=> The threat of rising interest rates is a Greek tragedy we must avoid
We need free market interest rates and we need them now, to clear out all of the malinvestments of the last 15 years. Yes, it will be a hard and painful time, but the sooner we stop trying to prop up unwanted businesses with artificially low credit, the sooner this Depression will end.
What will these free market interest rates be? I have no idea, because I do not possess the knowledge in my single head of six billion investors, but using an educated guess, I would reckon that this rate is currently in the 8% to 9% range, and is slowly rising with each passing month of the British government artificially holding them down with the counterfeit confetti money pouring out of the Bank of England.
I hate Fisking as much as the next man, so I'll leave you to read the article yourself (if you can be bothered), but let's just check out a single quote from the article:
Already investors are demanding higher interest rates on our national debt – heading towards a whole percentage point above the equivalent rates on German debt. If the Bank of England stops buying government bonds next year, as is expected, it believes market interest rates will rise almost another percentage point on top of that.First of all ignoring the point that it is 'our' debt, when it is in fact the British government's debt, which I totally repudiate and only pay off because the alternative is kidnap and incarceration, just look at the disingenuousness of that last line.
Either Osborne is a simpleton, and he doesn't understand that when the Bank of England buys anything, it does so with counterfeit money out of thin air, or he knows the full score of this purchasing action, which makes him a shystering snake.
Take your pick, George. I'll be generous and offer you simpleton.
But in the meantime, if you want to know what will really work, here is the plan:
1. Cut taxes in half.
2. These tax cuts are to be funded by government spending cuts, and government spending cuts only. No inflation. No borrowing.

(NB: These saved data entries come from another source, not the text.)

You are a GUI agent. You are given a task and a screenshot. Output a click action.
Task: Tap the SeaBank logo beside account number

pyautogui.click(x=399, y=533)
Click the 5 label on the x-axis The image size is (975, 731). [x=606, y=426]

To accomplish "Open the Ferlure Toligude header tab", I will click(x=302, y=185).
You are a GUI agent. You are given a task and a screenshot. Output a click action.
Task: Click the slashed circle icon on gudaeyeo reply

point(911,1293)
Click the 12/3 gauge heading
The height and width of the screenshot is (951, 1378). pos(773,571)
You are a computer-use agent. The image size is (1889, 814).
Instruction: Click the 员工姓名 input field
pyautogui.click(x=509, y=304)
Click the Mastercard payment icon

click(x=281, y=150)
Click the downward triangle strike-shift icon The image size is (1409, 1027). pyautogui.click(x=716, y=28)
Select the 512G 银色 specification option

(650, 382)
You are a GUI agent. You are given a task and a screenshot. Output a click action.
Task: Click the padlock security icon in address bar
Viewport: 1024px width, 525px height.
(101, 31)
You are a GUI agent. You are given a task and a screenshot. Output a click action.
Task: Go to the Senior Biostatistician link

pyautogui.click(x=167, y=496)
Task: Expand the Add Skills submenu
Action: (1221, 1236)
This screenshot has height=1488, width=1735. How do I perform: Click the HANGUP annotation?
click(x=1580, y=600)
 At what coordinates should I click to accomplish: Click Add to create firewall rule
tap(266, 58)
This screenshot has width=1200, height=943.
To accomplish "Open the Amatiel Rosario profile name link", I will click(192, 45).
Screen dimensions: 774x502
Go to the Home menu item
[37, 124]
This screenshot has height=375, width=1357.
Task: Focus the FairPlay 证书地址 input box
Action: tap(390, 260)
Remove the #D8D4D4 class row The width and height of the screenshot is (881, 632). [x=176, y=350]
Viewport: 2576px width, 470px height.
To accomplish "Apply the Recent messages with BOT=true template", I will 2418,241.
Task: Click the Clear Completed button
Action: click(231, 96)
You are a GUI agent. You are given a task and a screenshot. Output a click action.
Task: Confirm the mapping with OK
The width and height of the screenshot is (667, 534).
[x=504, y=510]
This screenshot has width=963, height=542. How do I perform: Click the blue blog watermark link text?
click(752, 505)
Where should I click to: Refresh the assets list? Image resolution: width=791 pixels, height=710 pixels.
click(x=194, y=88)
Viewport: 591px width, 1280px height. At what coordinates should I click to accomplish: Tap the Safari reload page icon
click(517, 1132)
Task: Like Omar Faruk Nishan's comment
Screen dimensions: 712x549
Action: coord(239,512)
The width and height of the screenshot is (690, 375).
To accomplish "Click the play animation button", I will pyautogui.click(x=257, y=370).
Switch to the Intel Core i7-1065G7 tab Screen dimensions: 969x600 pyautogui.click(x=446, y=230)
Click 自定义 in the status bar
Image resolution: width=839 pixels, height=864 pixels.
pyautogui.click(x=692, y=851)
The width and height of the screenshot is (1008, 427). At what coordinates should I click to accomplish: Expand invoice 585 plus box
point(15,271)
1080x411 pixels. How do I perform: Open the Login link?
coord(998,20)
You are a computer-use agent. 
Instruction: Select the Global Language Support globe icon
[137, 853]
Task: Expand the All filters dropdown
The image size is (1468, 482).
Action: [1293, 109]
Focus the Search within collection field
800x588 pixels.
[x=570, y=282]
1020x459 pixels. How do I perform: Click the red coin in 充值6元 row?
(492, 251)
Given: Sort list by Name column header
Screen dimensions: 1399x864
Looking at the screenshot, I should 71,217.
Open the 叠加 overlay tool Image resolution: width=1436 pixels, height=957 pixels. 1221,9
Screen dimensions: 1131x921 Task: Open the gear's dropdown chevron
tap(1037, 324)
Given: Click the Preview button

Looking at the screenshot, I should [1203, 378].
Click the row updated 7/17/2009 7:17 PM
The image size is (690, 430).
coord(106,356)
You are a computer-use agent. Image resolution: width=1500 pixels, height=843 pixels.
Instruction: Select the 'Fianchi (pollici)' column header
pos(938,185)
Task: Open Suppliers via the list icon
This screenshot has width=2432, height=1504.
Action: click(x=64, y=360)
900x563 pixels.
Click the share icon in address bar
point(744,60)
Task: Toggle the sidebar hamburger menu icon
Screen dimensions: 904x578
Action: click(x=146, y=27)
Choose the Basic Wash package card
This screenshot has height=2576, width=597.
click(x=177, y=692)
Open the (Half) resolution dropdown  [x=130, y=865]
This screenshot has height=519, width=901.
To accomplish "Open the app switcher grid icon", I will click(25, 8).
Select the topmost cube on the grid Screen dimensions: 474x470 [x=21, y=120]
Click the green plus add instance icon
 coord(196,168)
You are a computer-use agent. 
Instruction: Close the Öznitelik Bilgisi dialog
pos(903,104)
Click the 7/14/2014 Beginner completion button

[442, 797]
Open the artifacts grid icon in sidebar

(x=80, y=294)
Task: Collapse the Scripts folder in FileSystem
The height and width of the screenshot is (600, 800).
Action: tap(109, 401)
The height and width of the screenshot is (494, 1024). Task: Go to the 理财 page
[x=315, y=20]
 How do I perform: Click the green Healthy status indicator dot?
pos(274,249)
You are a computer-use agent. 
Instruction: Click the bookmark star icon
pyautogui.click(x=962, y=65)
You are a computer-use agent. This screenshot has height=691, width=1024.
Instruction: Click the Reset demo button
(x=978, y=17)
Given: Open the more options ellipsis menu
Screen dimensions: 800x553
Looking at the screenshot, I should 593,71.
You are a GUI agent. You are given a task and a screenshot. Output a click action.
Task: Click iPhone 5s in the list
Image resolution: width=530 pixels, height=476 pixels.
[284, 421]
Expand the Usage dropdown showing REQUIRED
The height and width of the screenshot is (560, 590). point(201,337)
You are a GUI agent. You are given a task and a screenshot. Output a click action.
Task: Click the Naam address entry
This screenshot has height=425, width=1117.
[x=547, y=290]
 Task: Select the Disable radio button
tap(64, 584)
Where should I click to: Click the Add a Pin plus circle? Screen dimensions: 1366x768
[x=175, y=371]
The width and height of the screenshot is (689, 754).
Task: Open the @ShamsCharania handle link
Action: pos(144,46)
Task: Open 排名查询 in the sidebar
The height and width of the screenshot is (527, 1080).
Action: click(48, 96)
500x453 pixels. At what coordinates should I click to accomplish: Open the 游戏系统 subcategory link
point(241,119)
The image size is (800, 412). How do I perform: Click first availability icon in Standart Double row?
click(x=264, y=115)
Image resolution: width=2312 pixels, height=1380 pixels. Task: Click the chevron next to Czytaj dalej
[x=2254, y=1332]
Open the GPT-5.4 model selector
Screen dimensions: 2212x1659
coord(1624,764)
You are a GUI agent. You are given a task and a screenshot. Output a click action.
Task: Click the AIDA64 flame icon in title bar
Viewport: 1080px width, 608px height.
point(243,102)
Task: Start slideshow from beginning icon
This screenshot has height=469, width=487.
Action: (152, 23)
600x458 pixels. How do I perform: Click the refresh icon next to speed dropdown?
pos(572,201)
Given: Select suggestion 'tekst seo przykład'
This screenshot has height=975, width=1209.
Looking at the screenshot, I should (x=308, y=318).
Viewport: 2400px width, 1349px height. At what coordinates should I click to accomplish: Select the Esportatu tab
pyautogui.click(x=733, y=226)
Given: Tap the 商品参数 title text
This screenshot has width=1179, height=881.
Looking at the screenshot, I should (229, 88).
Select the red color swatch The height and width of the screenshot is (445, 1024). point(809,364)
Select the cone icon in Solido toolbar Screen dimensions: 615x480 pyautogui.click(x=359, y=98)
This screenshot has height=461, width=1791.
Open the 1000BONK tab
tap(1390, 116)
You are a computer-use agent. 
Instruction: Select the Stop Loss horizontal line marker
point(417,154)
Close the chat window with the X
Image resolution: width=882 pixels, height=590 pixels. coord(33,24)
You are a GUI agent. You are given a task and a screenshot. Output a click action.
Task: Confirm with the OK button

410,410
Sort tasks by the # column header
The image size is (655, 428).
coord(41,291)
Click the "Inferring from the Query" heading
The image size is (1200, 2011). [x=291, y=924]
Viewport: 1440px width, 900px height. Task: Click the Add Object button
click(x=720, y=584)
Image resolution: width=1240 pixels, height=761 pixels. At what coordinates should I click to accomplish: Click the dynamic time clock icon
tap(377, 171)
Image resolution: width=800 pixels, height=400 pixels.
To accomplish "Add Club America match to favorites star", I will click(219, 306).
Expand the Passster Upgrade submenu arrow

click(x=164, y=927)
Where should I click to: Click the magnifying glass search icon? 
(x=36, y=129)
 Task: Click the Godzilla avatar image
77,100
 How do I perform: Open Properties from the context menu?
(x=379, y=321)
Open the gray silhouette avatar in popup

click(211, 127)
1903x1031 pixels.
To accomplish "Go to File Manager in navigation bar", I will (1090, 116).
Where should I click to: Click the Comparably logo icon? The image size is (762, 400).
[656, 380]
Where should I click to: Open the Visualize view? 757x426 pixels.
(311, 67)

Too bold, Sir Osborne? Then just privatise every government 'service' that there is, until you have the necessary savings. Cut all government 'aid' to overseas dictators. Get out of Iraq. Get out of Afghanistan. Limit the top government salary to £100,000 for anyone. If people don't like it, tough. They'll find no tears outside of their privileged group. Cut all MP salaries to £25,000 a year. If they don't like it, let them resign and get a proper job elsewhere, to be replaced by people who are willing to do it for this. Where they haven't been cut already, cut all other government 'worker' salaries by 10%. No exceptions. If they don't like it, let them resign and offer their job to someone unemployed who can take on the job if it's necessary (such as being a nurse), however, don't replace any Guardian non-jobbers. Appoint me as the Guardian non-job Czar. I will decide what is a proper job and what is a non-job. I will do this for FREE (and believe me, not much will get through). Cut government departments. Remove at least half of them. Just as a special bonus, Sir George, I'll give you a special £10,000 pound bonus for every billion you cut from government spending. OK, let's be super-generous. I'll offer this to every member of the Cabinet, limited to 20 places. For each Cabinet minister whose department you can axe, I'll offer each minister a £10 million pound bonus to sod off, disappear, and die of too much sex in Thailand (or whatever else takes their fancy).
All of this is possible, though I'll be happy if you just do what the Irish finance minister did. Let's take a look at what he said, again:
“Some have argued we should continue to borrow and wait for the economy to grow again before tackling the budget deficit. There are three reasons why this is not a viable proposition.Show some similar backbone, Sir Simpleton.
First, we know from the 1980s how large deficits, left unchecked, can lead to a dangerous spiral of mounting debt and ever increasing interest payments. Never again should we return to a position where all of our income taxes go to pay interest on the national debt.
Second, international debt markets have become more crowded and more fragile. If lenders were to lose faith in our ability to restore order to the public finances, the consequences for our economic well being would be profound.
Third, only decisive action will restore confidence. Consumers will only start to spend and business owners will only invest and create jobs if they believe we are tackling our deficit problem now.”
Sorry. I was confusing you there with someone with a backbone.